- Text passage -
-*-
Do you need to file an issue?
Describe the bug
Hello,
During auto prompt tuning, GraphRAG generates a knowledge graph output that has bugs:
Bug: knowledge graph is not valid, because the number of } is more than {.
Steps to reproduce
- Init graphrag
- provide some paragraphs from this PDF: https://kpmg.com/kpmg-us/content/dam/kpmg/frv/pdf/2024/handbook-revenue-recognition-1224.pdf
- run prompt tuning
You will see this error:
Traceback (most recent call last):
File ".../pypoetry/virtualenvs/service-vector-embedding-6NKDQ0ig-py3.11/lib/python3.11/site-packages/graphrag/index/operations/extract_graph/graph_extractor.py", line 127, in __call__
result = await self._process_document(text, prompt_variables)
^^^^^^^^^^^^^^^^^^^^^^^^^^^^^^^^^^^^^^^^^^^^^^^^^^^^
File ".../pypoetry/virtualenvs/service-vector-embedding-6NKDQ0ig-py3.11/lib/python3.11/site-packages/graphrag/index/operations/extract_graph/graph_extractor.py", line 156, in _process_document
self._extraction_prompt.format(**{
ValueError: Single '}' encountered in format string
and when I look at the extract_graph.txt I see the issue. For example, see here (there are 15 { but there are 19 } - look at the extra } in advance}) for example)
-*-
- Information shown -
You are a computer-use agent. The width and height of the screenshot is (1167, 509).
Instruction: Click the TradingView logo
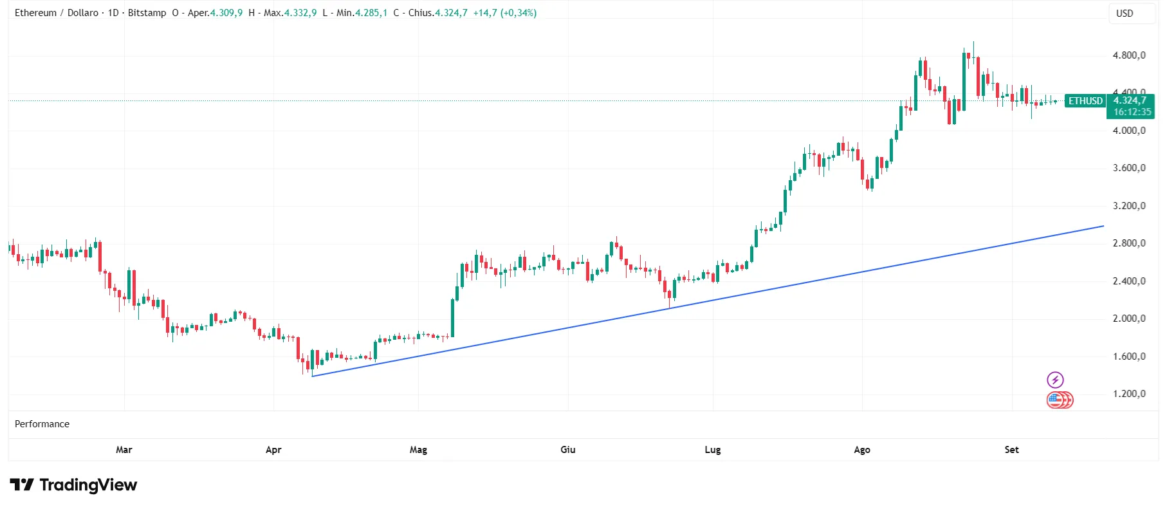(x=73, y=485)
-*-
- Exercise task 1 -
Answer these questions about the GraphRAG bug report:
(a) Which error message ends the traceback?
(b) Which file does the reporter inspect to find the problem?
(c) According to the example given, how many opening and closing braces are there?
- Exercise task 2 -
Continue the GraphRAG bug report, starting after its final sentence.

- Output 1 -
(a) ValueError: Single '}' encountered in format string
(b) extract_graph.txt
(c) There are 15 opening braces ({) and 19 closing braces (}).

- Output 2 -
extract_graph.txt
("entity"{tuple_delimiter}HOSTING SERVICE FEES{tuple_delimiter}cost types{tuple_delimiter}Fees for hosting services, charged at $100 per month, paid in advance})
{record_delimiter}
("entity"{tuple_delimiter}REMAINING TERM OF THE HOSTING ARRANGEMENT{tuple_delimiter}lease arrangements{tuple_delimiter}The duration left on the hosting arrangement from the go-live date, which is 5 years})
{record_delimiter}
("entity"{tuple_delimiter}GO-LIVE DATE{tuple_delimiter}implementation details{tuple_delimiter}The date when the cloud-based solution became operational, which is January 1, Year 3})
{record_delimiter}
("entity"{tuple_delimiter}CAPITALIZED IMPLEMENTATION COSTS – PAYROLL MODULE{tuple_delimiter}cost types{tuple_delimiter}The costs incurred to implement the payroll processing module, amounting to $400, which are capitalized})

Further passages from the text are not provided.